>> BEGIN Input material

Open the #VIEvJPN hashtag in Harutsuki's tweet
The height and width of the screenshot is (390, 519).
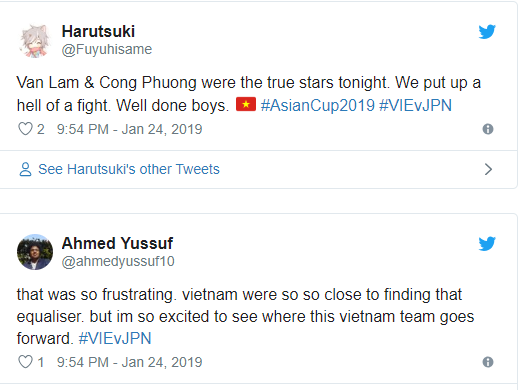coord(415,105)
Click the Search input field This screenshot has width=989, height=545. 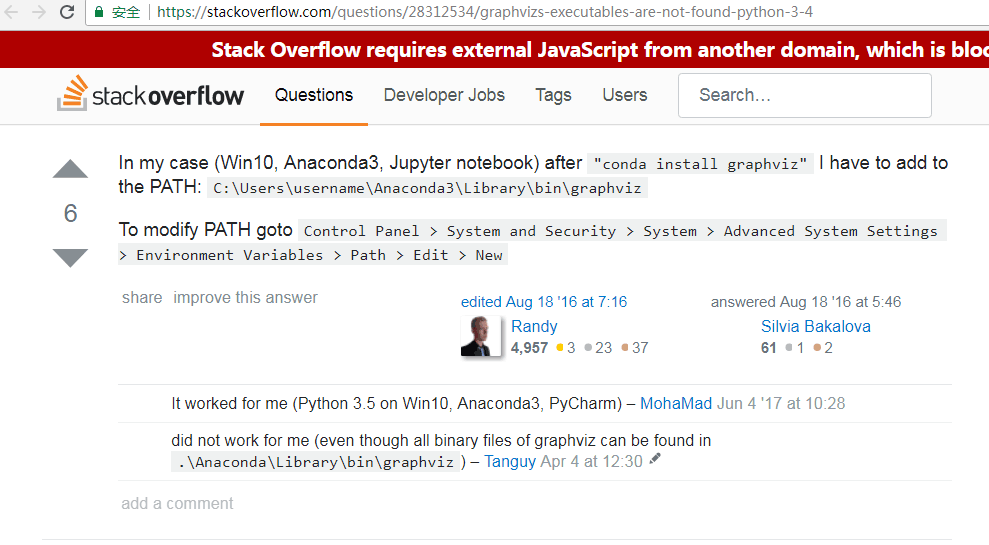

>> END Input material
>> BEGIN Input material

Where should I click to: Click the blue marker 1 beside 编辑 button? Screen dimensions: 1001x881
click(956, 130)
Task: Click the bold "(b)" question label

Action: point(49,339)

>> END Input material
>> BEGIN Input material

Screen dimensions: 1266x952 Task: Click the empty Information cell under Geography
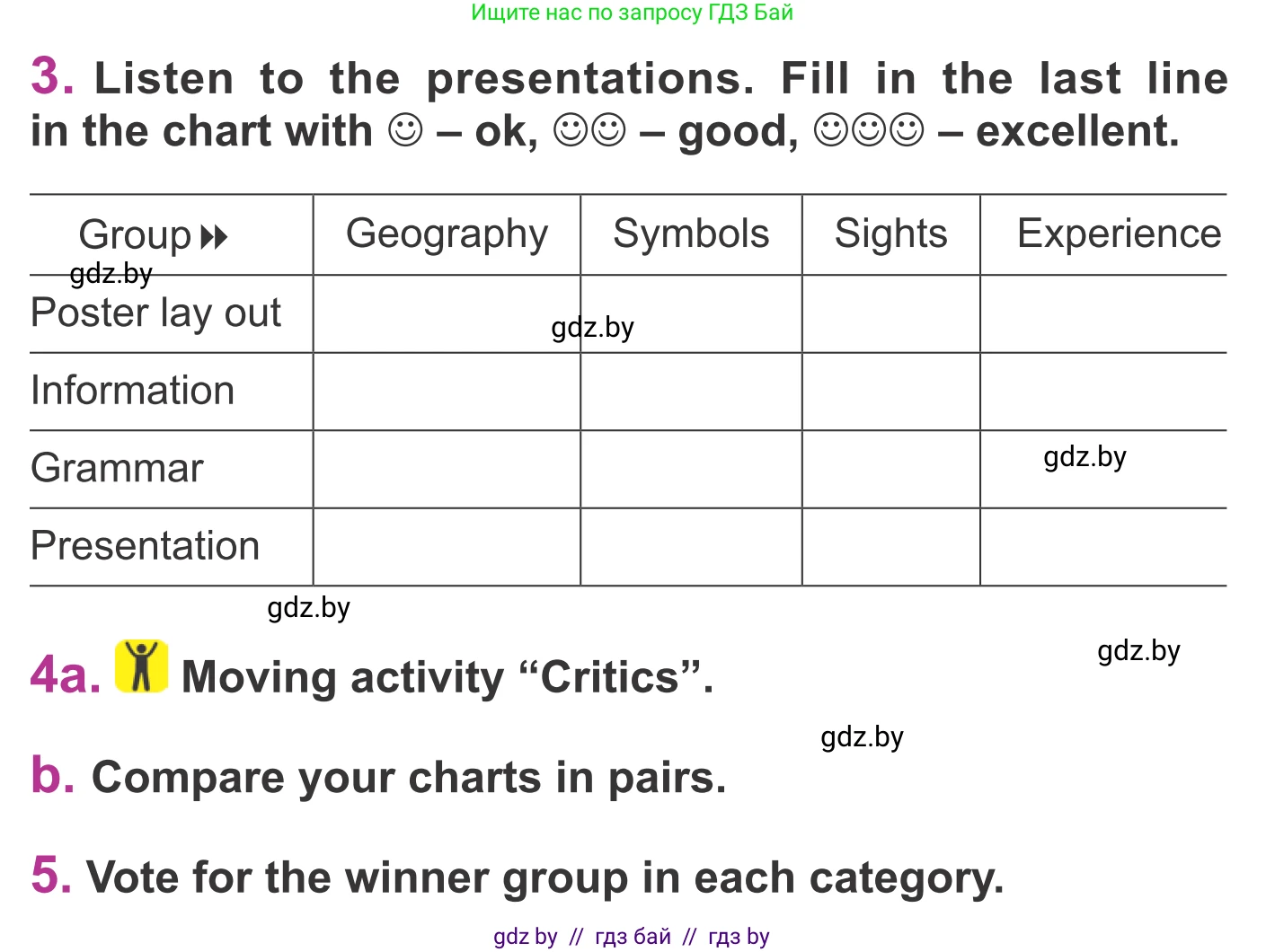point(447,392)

>> END Input material

— Exercise requirements —
Copy out the records starting with the line that contains "Screen dimensions: 1266x952" and continuing through the line that contains "point(447,392)", including both of those lines, and omit the pictures.

— Written answer —
Screen dimensions: 1266x952 Task: Click the empty Information cell under Geography
point(447,392)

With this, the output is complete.